_Extracted text_
These days we pre-pay minutes by plugging our phone numbers into a credit card processing type of widget at our local convenience store. But it used to be that we needed to buy phone cards and so we’d head to the shops festooned with hand-painted lists of phone numbers. My preferred shop was not much more than a hole in the wall, its assortment of local & international (IP) phone cards displayed in a glass case, out front, on the sidewalk. The phone cards listed long strings of numbers, all of which had to be entered into the phone, with various press 1’s & press 2’s, instructions all in chinese. I relied heavily on the kindness of the phone card seller to get me thru this task; while he plugged away on my phone, I pondered the aesthetics of the painted lists.
Across the street from my shop was another, also covered in phone number paintings and a street or two further away was “phone number street,” its every facade bedecked in phone number paintings: long lists of cell phone numbers, the occasional number crossed out or checked, always drawn by brush in red paint with blue, sometimes black, embellishment, always arranged schematically in rows & columns in accordance with some established convention.
Besides phone card sales, the business of these shops was a bit of a mystery to me. Why you would buy your phone number there rather than at one of the two phone companies, I didn’t know. Why were only one or two numbers crossed out or checked? Who actually knew what those few marks recorded: the signs never changed over time, no additional checks or crossings out from one visit to the next. And why would you make 150 0085 8588 your entryway number? (Though, admittedly, it's rather magical with its rhymes & symmetries.)
I never thought to ask; I just worked up an explanation to suit myself. Tying the Chinese penchant for numerology to the signs’ wealth of auspicious 8's & 9’s & 5’s and dearth of foreboding 4’s - go ahead, count ‘em - I concluded that they must be… Auspicious Phone Numbers! Since I never asked, no one told me different: Auspicious Phone Number Paintings they were & shall remain. Sometimes the imaginative flight is so much more satisfying than the plain truth.

_Directive A_
Name every paint color that the essay on phone number paintings says was used on the painted lists.
_Directive B_
Summarize the essay on phone number paintings in two sentences.
_Directive C_
Update the part of the essay on phone number paintings that opens with the words containing "Besides phone card" and closes with "rhymes & symmetries.)", putting "paintings" in place of "signs".
The data that comes after this essay was taken from a different source.

_Data segment_
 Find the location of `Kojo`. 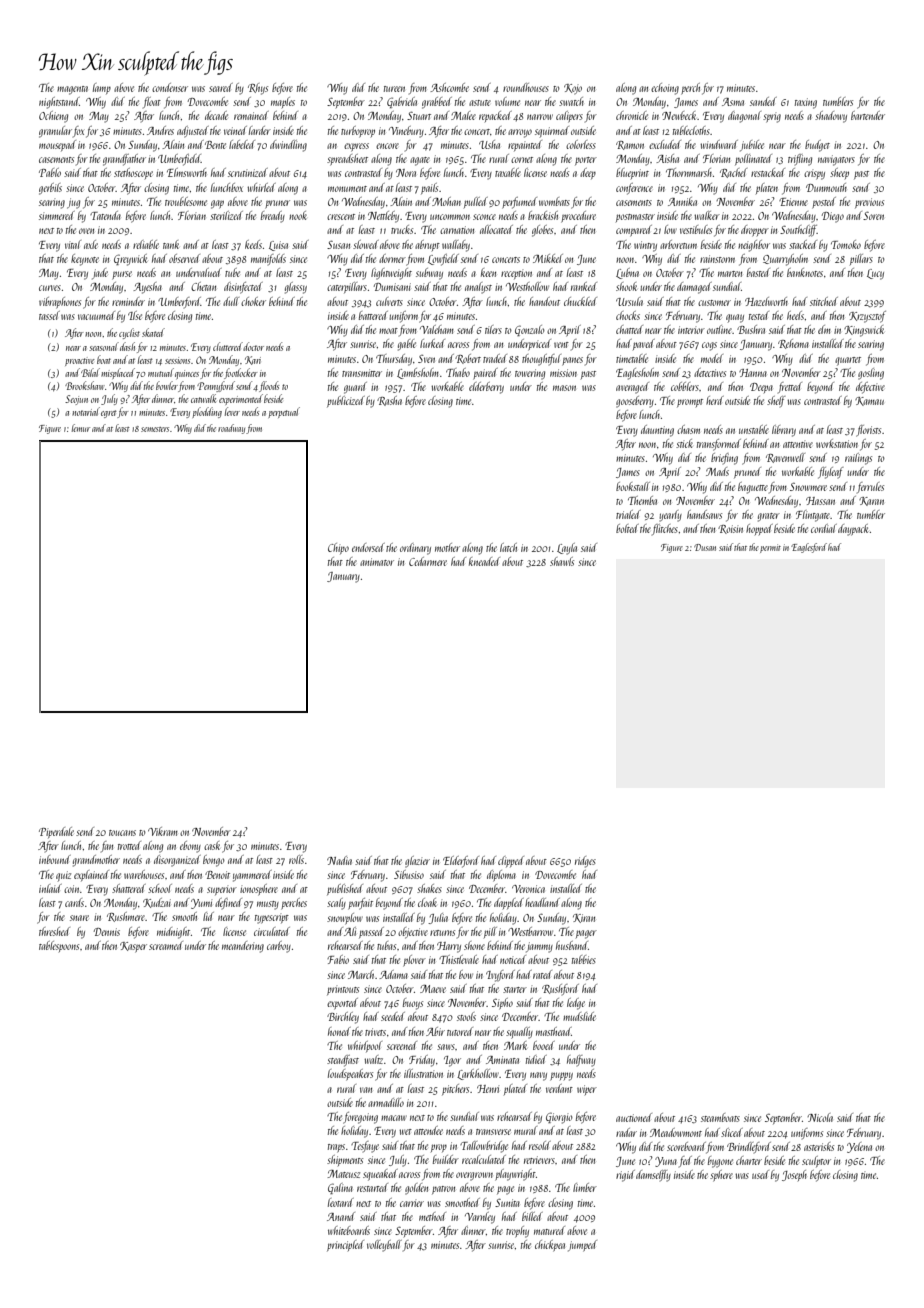

Kojo is located at coordinates (573, 89).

_Full response A_
Red, blue, black

_Full response B_
Before pre-paid minutes could be added at convenience stores, the writer bought phone cards from shops whose facades were covered in hand-painted lists of cell phone numbers, drawn in red paint with blue or black embellishment. Never learning what the shops actually sold or what the few marks meant, the writer linked the many 8's, 9's and 5's and the lack of 4's to Chinese numerology and decided they were "Auspicious Phone Number Paintings."

_Full response C_
Besides phone card sales, the business of these shops was a bit of a mystery to me. Why you would buy your phone number there rather than at one of the two phone companies, I didn’t know. Why were only one or two numbers crossed out or checked? Who actually knew what those few marks recorded: the paintings never changed over time, no additional checks or crossings out from one visit to the next. And why would you make 150 0085 8588 your entryway number? (Though, admittedly, it's rather magical with its rhymes & symmetries.)